* WORK REQUEST:
Every entry below is to be retyped exactly as it appears.

Collected data:
- - -
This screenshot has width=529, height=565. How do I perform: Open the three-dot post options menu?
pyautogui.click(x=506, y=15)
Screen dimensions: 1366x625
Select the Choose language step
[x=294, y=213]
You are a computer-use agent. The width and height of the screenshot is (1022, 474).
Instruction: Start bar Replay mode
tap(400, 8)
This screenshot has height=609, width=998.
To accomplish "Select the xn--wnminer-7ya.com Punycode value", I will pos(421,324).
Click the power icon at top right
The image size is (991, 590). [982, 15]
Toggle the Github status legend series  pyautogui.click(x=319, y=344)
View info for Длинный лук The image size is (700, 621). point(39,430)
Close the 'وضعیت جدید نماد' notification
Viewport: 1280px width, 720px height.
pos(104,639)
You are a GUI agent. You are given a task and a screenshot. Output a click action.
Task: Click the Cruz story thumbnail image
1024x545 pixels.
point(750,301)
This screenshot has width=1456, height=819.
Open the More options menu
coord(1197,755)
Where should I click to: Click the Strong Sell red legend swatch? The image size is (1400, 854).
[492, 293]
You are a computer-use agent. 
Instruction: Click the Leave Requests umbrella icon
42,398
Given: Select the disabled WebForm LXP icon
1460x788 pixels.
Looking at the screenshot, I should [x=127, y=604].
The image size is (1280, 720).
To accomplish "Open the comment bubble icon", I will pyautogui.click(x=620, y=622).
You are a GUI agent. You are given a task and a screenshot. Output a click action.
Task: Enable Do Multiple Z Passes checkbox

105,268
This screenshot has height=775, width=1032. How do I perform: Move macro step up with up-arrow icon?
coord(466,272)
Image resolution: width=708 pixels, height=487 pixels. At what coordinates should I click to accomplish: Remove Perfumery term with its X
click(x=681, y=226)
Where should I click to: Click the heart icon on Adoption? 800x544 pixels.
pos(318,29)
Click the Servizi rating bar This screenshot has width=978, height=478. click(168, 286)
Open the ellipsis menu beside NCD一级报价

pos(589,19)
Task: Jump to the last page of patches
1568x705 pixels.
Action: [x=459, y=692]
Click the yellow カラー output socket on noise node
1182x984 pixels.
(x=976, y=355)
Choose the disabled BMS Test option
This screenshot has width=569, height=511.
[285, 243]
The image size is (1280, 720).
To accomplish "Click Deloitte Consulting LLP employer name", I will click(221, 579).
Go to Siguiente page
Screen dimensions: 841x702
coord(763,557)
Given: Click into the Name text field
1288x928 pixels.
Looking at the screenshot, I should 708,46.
- - -
* SOLUTION TO THE PROBLEM:
This screenshot has width=529, height=565. How do I perform: Open the three-dot post options menu?
pyautogui.click(x=506, y=15)
Screen dimensions: 1366x625
Select the Choose language step
[x=294, y=213]
You are a computer-use agent. The width and height of the screenshot is (1022, 474).
Instruction: Start bar Replay mode
tap(400, 8)
This screenshot has height=609, width=998.
To accomplish "Select the xn--wnminer-7ya.com Punycode value", I will pos(421,324).
Click the power icon at top right
The image size is (991, 590). [982, 15]
Toggle the Github status legend series  pyautogui.click(x=319, y=344)
View info for Длинный лук The image size is (700, 621). point(39,430)
Close the 'وضعیت جدید نماد' notification
Viewport: 1280px width, 720px height.
pos(104,639)
You are a GUI agent. You are given a task and a screenshot. Output a click action.
Task: Click the Cruz story thumbnail image
1024x545 pixels.
point(750,301)
This screenshot has width=1456, height=819.
Open the More options menu
coord(1197,755)
Where should I click to: Click the Strong Sell red legend swatch? The image size is (1400, 854).
[492, 293]
You are a computer-use agent. 
Instruction: Click the Leave Requests umbrella icon
42,398
Given: Select the disabled WebForm LXP icon
1460x788 pixels.
Looking at the screenshot, I should [x=127, y=604].
The image size is (1280, 720).
To accomplish "Open the comment bubble icon", I will pyautogui.click(x=620, y=622).
You are a GUI agent. You are given a task and a screenshot. Output a click action.
Task: Enable Do Multiple Z Passes checkbox

105,268
This screenshot has height=775, width=1032. How do I perform: Move macro step up with up-arrow icon?
coord(466,272)
Image resolution: width=708 pixels, height=487 pixels. At what coordinates should I click to accomplish: Remove Perfumery term with its X
click(x=681, y=226)
Where should I click to: Click the heart icon on Adoption? 800x544 pixels.
pos(318,29)
Click the Servizi rating bar This screenshot has width=978, height=478. click(168, 286)
Open the ellipsis menu beside NCD一级报价

pos(589,19)
Task: Jump to the last page of patches
1568x705 pixels.
Action: [x=459, y=692]
Click the yellow カラー output socket on noise node
1182x984 pixels.
(x=976, y=355)
Choose the disabled BMS Test option
This screenshot has width=569, height=511.
[285, 243]
The image size is (1280, 720).
To accomplish "Click Deloitte Consulting LLP employer name", I will click(221, 579).
Go to Siguiente page
Screen dimensions: 841x702
coord(763,557)
Given: Click into the Name text field
1288x928 pixels.
Looking at the screenshot, I should 708,46.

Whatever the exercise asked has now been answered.